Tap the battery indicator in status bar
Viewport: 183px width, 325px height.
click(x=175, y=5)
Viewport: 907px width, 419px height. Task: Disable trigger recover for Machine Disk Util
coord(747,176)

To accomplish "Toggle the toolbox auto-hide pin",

* * *

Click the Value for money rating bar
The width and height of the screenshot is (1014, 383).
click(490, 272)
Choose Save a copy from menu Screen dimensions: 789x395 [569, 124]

* * *

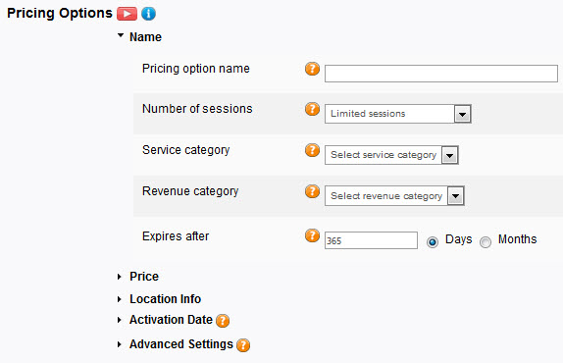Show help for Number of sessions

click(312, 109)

Exercise: I'd like the lines above from the one with "Viewport: 907px width, 419px" up to and including the one with "the toolbox auto-hide" copied exactly, with no other lines.

Solution to the exercise:
Viewport: 907px width, 419px height. Task: Disable trigger recover for Machine Disk Util
coord(747,176)

To accomplish "Toggle the toolbox auto-hide pin",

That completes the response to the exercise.